# Task instructions
Copy the items below verbatim, from the line containing "coordinates (1274, 100)." through the end of the items, with both ends included.

─── Data extract

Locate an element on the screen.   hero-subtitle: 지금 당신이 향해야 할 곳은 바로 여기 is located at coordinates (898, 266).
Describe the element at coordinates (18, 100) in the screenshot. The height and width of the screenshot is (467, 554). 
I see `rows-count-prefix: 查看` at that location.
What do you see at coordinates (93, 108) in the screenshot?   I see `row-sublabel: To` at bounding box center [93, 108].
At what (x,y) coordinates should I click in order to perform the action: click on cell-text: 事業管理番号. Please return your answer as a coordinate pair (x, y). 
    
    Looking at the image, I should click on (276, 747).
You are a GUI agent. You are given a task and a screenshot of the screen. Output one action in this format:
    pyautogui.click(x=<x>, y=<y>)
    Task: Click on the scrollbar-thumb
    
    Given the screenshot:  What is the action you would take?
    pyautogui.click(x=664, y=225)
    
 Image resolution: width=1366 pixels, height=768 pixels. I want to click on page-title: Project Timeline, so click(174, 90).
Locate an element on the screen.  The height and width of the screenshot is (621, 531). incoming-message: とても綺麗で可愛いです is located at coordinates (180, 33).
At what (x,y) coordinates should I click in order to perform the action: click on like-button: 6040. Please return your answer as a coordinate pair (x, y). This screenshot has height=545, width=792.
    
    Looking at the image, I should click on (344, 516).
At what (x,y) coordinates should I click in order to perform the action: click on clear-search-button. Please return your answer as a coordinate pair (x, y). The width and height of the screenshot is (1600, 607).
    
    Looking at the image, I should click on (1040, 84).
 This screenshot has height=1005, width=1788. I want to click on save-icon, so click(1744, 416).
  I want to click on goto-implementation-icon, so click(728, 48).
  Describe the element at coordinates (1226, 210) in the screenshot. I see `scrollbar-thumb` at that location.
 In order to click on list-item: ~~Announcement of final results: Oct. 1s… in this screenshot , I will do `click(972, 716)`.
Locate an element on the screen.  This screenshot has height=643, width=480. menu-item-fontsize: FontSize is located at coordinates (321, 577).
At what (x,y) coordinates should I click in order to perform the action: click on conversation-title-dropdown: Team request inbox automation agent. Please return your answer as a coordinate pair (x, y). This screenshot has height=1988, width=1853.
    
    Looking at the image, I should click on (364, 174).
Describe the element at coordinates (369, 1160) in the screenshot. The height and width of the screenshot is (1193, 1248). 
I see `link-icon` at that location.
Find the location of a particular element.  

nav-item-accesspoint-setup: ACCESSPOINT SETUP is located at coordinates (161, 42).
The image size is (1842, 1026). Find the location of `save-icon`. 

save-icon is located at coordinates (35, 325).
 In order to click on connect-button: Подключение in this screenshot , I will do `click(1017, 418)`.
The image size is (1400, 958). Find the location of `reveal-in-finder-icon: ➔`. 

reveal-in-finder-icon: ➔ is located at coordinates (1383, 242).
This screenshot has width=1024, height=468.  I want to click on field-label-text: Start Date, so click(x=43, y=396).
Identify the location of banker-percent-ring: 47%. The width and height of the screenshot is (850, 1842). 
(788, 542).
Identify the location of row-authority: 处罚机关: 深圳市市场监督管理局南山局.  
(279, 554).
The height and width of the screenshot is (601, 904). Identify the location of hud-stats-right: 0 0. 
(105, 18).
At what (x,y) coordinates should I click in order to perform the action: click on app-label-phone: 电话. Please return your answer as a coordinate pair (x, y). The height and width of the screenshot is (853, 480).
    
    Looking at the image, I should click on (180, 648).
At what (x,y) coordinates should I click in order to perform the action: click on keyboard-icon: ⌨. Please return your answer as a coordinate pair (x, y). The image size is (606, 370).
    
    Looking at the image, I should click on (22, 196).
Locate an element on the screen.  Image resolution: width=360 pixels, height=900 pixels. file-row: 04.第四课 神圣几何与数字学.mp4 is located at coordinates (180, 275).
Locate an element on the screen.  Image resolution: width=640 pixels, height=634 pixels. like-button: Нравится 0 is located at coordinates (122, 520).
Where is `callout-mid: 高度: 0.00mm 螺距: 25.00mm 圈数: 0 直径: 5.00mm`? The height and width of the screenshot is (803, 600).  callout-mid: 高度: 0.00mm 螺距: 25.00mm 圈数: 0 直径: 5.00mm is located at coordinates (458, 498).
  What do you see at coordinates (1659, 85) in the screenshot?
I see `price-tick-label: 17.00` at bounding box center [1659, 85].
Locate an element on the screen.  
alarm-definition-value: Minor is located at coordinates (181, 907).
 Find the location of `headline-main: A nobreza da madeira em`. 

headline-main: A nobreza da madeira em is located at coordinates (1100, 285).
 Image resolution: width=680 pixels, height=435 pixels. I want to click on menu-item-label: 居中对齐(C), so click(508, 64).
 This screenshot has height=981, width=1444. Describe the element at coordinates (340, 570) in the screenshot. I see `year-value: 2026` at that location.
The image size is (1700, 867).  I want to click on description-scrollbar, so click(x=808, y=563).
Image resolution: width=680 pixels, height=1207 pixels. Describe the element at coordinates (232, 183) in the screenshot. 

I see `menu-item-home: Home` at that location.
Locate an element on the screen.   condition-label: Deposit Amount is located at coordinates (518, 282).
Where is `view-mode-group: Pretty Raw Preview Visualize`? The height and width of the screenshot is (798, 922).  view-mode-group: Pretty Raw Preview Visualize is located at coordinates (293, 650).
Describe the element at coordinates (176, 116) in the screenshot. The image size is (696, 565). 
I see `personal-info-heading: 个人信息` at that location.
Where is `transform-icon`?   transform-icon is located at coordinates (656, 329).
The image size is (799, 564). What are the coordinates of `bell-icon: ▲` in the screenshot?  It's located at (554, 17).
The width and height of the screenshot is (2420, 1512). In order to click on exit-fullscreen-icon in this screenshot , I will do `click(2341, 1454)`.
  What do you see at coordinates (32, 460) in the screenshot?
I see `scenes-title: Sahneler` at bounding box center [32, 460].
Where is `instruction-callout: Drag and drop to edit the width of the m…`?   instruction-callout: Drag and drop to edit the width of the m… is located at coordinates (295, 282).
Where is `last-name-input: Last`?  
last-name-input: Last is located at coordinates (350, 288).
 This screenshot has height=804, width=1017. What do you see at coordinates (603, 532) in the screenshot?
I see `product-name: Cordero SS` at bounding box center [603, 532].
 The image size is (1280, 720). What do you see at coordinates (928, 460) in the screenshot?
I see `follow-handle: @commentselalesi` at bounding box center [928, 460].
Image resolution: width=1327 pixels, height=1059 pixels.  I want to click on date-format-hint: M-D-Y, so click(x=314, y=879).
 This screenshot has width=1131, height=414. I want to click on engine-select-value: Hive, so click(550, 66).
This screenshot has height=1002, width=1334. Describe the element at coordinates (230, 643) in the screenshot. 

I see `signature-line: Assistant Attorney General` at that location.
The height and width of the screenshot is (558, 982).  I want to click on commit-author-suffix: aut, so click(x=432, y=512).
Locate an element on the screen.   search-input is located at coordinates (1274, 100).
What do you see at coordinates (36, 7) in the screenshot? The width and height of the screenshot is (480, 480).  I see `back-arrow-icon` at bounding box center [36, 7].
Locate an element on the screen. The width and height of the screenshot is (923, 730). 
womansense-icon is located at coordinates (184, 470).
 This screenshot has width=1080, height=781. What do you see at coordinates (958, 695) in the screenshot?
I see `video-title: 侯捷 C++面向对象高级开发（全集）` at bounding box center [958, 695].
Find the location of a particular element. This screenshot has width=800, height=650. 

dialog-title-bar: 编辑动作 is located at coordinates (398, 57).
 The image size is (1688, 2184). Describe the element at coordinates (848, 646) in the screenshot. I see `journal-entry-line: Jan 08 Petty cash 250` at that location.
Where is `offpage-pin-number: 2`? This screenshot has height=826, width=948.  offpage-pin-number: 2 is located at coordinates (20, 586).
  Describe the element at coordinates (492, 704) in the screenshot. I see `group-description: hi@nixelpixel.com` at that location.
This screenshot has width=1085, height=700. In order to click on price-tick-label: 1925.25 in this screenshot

──────

# Reply
Locate an element on the screen.   search-input is located at coordinates (1274, 100).
What do you see at coordinates (36, 7) in the screenshot? The width and height of the screenshot is (480, 480).  I see `back-arrow-icon` at bounding box center [36, 7].
Locate an element on the screen. The width and height of the screenshot is (923, 730). 
womansense-icon is located at coordinates (184, 470).
 This screenshot has width=1080, height=781. What do you see at coordinates (958, 695) in the screenshot?
I see `video-title: 侯捷 C++面向对象高级开发（全集）` at bounding box center [958, 695].
Find the location of a particular element. This screenshot has width=800, height=650. 

dialog-title-bar: 编辑动作 is located at coordinates (398, 57).
 The image size is (1688, 2184). Describe the element at coordinates (848, 646) in the screenshot. I see `journal-entry-line: Jan 08 Petty cash 250` at that location.
Where is `offpage-pin-number: 2`? This screenshot has height=826, width=948.  offpage-pin-number: 2 is located at coordinates (20, 586).
  Describe the element at coordinates (492, 704) in the screenshot. I see `group-description: hi@nixelpixel.com` at that location.
This screenshot has width=1085, height=700. In order to click on price-tick-label: 1925.25 in this screenshot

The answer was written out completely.